Under Missouri law, an insurance agent or broker who undertakes to procure insurance for another for compensation owes a duty of reasonable skill, care and diligence in obtaining the requested insurance.
If the insurance agent or broker cannot or does not obtain the requested insurance, the agent or broker has a duty to timely notify the insured. A failure to explain why insurance was not obtained is as damning, if not more so, than the failure to obtain insurance.
James Moritz purchased Bucksaw Resort on Oct. 31, 2006. Bucksaw, located in Clinton, Mo., produces income from fishing tournaments, family reunions, seasonal slip boat rentals, restaurant and marina sales, and rental of its 40-room lodge and six cabins. It also has a 100-site RV park on the premises.
Before the Oct. 31, 2006, closing, Moritz’s lending bank required him to obtain property insurance for the premises. Eugene Mehrtens, an independent insurance broker who had sold insurance since 1985, had written insurance for Bucksaw’s prior owner.
Moritz and Mehrtens first met at Bucksaw’s restaurant prior to the closing. Mehrtens provided Moritz a copy of the prior owner’s policy. They discussed the coverage on the docks, marina, parking lot, fencing, riprap, all of Bucksaw’s personal property, pavilions, rigging shop, 40-room lodge and six cabins.
Mortiz and Mehrtens also toured of the area, during which Moritz said that he wanted Bucksaw to have coverage for loss of business income and for everything to be covered from flood damage.
Mehrtens procured an insurance policy from both Federal Insurance Co. and XL Specialty Insurance.
In 2007, Bucksaw Resort experienced a flood. The water rose over the parking lot and up to a marina wall. The chairs in its pavilion were damaged. The rock covering the parking lot disappeared. The fencing and riprap washed away. As a result of the flood, Bucksaw lost business income.
After filing suit but before trial, Bucksaw Resort settled with both insurance companies: XL paid $24,000 and Federal paid $97,100. After the settlement, both insurance companies were dismissed with prejudice from the lawsuit. Bucksaw then continued its negligent failure to procure insurance suit against Mehrtens.
At trial, the court did not allow evidence of the settlement to be introduced to the jury. The court did allow Mehrtens to put on evidence to show that the two insurance companies had paid Bucksaw Resort for damages. The jury entered a verdict in favor of Bucksaw in the amount of $54,000. Mehrtens appealed the verdict in Bucksaw Resort LLC v. Mehrtens.
Mehrtens had a duty to procure the requested insurance or timely notify Moritz that the requested insurance was not obtained.
At trial, Bucksaw Resort presented sufficient evidence to show that the insurance that Mehrtens procured did not cover all of the requested property. Moritz presented evidence that in addition to his business interruption loss, he sustained damages of $32,990 to repair the fence, $7,046 to replace the chairs and $294,558 to replace the stone on the bank and repair the parking lot.
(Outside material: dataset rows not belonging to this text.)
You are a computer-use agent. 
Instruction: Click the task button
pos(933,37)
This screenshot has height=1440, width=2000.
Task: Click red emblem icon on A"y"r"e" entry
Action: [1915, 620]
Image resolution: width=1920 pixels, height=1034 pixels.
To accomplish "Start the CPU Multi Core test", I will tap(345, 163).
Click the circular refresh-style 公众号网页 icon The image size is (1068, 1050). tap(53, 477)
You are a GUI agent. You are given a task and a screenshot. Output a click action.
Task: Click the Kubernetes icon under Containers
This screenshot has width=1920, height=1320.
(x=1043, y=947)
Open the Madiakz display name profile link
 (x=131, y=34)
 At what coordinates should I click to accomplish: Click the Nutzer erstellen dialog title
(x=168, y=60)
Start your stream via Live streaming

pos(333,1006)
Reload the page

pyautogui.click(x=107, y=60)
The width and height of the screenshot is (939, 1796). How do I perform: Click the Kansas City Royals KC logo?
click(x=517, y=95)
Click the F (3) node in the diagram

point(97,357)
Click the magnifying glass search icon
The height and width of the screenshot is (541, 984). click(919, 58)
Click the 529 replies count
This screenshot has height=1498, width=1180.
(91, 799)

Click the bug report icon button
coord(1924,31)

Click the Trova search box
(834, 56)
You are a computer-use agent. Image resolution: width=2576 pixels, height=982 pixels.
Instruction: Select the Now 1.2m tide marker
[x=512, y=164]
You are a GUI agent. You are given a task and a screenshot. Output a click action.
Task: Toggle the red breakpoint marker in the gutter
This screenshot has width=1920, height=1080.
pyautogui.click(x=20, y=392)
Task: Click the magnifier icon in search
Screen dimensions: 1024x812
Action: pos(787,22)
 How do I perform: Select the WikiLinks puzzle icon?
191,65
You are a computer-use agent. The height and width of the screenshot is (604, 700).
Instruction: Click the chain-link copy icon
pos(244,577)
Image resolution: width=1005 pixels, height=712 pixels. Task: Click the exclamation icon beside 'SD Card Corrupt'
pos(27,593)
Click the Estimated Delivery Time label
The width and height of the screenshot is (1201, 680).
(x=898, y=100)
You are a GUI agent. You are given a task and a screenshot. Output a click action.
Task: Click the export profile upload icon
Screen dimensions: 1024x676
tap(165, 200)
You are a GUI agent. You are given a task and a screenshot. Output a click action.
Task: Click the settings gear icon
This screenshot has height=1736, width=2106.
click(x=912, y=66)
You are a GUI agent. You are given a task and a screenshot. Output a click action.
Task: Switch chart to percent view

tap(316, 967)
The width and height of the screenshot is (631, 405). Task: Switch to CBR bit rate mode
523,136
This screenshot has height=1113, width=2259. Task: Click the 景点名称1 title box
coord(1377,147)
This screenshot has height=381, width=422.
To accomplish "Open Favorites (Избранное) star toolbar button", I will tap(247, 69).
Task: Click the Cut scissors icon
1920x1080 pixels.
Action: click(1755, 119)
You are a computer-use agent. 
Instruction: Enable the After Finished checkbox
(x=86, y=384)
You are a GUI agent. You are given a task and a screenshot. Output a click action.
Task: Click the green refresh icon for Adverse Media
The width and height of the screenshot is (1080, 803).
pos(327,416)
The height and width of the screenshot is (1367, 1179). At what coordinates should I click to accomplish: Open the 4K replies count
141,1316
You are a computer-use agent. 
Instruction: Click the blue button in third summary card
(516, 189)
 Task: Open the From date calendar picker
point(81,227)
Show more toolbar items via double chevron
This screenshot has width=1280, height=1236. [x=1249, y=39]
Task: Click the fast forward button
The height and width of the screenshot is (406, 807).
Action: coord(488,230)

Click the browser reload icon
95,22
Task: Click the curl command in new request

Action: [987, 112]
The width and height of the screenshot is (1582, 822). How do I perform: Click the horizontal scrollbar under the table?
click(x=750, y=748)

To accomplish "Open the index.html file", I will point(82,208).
Thus, Bucksaw put forth evidence that its failure to fully recover was due, in part, to Mehrtens not procuring the requested insurance, and as a result of his negligence, it was damaged.
The Missouri Court of Appeals concluded that the circuit court did not err in denying Mehrtens’ motions for directed verdict and his motion for judgment notwithstanding the verdict. The appeals court affirmed the judgment but reversed and remanded the case to the trial court with directions that judgment be entered in accordance with the opinion.
Every insurance agent and broker should make it clear to each client that the insurance requested was acquired or, if not all coverages requested were not obtained, clearly advise the insured that the broker was unable to obtain the insurance required. Failure to do so will be expensive.